I wrote Issue #656 to document that the tests for unemployment benefits in 2015 are deactivated right now.

Then I guess the PR is be ready for review.

I’m unsure about the duplicate of the calculation of beitr_satz_pflegev that appears in vorsorg_kv_option_b_ab_2018 and vorsorg_kv_option_b_ab_2015. Should that part be outsourced in a separate function that is then called by vorsorg_kv_option_b_ab_2018 and vorsorg_kv_option_b_ab_2015?

   if ges_pflegev_zusatz_kinderlos:
        beitr_satz_pflegev = (
            sozialv_beitr_params["beitr_satz"]["ges_pflegev"]["standard"]
            + sozialv_beitr_params["beitr_satz"]["ges_pflegev"]["zusatz_kinderlos"]
        )
    else:
        beitr_satz_pflegev = sozialv_beitr_params["beitr_satz"]["ges_pflegev"][
            "standard"
        ]
JakobWegmann commented 1 year ago

Extremely helpful comments, thank you!

MImmesberger commented 1 year ago

Thanks, looks good!

Regarding the new functions names, I'm not sure whether we want to have the date or a description of what the function does in the function name, e.g. vorsorg_kv_option_b_ab_2015 vs. vorsorg_kv_option_b_full_zusatzbeitrag or something along those lines. The existing naming scheme seems to be inconsistent, what is the direction we want to go? @hmgaudecker

hmgaudecker commented 1 year ago

A foolish consistency... :wink:

Seriously, no reason to be perfectly consistent there. Sometimes it is a regime change that can be summarised in two words; then a description of that is great. Sometimes it is much more complex, then the timing is easiest.
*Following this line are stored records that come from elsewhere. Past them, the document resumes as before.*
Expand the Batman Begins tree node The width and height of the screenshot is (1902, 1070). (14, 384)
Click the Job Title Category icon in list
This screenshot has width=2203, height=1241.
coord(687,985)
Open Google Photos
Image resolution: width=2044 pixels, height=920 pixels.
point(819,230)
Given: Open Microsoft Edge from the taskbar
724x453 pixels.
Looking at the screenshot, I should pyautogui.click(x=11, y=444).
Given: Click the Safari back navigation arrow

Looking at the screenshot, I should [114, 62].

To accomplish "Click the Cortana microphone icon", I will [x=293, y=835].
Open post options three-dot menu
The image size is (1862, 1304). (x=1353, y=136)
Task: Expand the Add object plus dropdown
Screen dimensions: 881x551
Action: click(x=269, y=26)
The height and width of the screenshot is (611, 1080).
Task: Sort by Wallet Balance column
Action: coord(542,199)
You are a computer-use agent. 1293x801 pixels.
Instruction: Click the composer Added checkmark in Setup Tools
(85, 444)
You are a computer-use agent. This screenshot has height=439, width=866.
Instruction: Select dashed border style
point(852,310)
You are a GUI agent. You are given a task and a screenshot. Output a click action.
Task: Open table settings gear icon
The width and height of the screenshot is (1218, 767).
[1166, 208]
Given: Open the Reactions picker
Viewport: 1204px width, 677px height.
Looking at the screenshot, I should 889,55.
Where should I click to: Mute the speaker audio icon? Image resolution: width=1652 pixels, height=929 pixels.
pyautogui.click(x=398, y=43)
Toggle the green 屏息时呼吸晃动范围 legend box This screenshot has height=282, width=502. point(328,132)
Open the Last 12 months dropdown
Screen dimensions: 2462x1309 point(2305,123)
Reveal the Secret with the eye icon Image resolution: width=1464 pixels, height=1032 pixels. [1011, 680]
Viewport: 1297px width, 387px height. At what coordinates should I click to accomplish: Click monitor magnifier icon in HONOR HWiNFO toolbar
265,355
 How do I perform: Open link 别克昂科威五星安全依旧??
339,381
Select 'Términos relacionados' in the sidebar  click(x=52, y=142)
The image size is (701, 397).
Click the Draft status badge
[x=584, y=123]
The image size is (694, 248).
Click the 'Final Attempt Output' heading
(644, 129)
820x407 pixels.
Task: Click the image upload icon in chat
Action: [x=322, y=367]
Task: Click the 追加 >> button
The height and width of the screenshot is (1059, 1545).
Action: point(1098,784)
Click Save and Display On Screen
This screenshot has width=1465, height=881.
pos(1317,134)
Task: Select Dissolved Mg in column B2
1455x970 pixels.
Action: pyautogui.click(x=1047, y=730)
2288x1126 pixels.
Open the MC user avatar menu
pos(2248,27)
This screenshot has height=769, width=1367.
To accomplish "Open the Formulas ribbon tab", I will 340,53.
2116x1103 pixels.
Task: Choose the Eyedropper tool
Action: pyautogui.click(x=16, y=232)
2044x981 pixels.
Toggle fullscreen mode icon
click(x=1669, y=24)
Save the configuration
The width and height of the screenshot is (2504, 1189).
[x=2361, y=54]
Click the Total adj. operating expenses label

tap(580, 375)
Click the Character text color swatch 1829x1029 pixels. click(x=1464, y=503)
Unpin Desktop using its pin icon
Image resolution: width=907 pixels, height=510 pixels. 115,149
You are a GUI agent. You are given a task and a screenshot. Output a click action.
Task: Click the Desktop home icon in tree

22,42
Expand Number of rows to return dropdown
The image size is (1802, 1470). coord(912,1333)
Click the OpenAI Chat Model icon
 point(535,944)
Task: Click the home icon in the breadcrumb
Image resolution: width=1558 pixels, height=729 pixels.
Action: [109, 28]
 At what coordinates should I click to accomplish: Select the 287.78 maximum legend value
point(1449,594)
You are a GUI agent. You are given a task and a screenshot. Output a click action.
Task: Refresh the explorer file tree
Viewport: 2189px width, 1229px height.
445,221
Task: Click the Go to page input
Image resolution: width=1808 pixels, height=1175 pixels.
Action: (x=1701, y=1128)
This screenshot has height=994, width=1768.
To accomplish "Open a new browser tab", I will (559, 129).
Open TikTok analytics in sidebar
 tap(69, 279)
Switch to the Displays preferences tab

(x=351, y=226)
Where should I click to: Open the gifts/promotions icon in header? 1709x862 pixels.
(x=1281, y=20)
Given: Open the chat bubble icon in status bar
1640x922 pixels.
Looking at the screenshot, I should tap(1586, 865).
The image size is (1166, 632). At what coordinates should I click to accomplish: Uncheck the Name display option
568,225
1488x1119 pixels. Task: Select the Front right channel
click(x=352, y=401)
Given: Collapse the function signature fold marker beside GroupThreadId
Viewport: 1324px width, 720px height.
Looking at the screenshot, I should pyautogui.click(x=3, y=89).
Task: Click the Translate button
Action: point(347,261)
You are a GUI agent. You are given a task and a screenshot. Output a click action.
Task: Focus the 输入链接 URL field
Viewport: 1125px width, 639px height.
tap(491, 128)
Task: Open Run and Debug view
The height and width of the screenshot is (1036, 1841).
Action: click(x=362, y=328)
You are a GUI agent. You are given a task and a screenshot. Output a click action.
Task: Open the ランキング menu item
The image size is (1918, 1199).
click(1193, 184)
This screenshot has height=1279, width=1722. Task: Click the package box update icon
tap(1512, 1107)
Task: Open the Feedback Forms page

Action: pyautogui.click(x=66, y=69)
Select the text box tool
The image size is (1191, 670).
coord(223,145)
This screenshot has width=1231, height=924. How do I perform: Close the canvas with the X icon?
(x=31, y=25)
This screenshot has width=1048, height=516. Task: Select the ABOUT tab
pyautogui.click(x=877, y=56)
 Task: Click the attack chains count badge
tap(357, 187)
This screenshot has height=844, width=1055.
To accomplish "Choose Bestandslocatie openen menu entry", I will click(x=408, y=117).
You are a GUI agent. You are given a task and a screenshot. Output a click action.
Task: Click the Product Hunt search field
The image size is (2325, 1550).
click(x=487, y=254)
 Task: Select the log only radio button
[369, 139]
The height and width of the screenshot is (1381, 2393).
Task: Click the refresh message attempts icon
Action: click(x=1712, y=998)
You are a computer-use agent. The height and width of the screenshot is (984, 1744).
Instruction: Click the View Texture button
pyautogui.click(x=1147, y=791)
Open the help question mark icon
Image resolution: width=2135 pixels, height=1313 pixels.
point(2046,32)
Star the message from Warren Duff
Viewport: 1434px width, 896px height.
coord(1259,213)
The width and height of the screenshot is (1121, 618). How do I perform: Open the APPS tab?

After all, this will only affect the internal naming of functions, they will all be mapped to the same user-facing name in the end.

The only thing for the period-based naming is that if a function is not in effect anymore:

@dates_active(
    start="2015-01-01",
    end="2018-12-31",
    change_name="vorsorg_kv_option_b",
)
def vorsorg_kv_option_b_ab_2015(

it should be _ab_2015_bis_2018.

MImmesberger commented 1 year ago

From my point of view, the PR is ready to be merged. @hmgaudecker it would be great if you could take a look at the PR as I implemented some stuff myself. I'd like to point your attention at two things:

  1. In e5b7696 I marked the 2015 tests of the Lohnsteuer with xfail, comments regarding the implementation are welcome.
  2. In baf0a49 I split the function that calculates the relevant income for health insurance up in two functions to make the code for the Lohnsteuer calculation a bit cleaner.
JakobWegmann commented 1 year ago

Thank you Hans-Martin for all the improvements!

And also, Marvin, thank you for the implementation!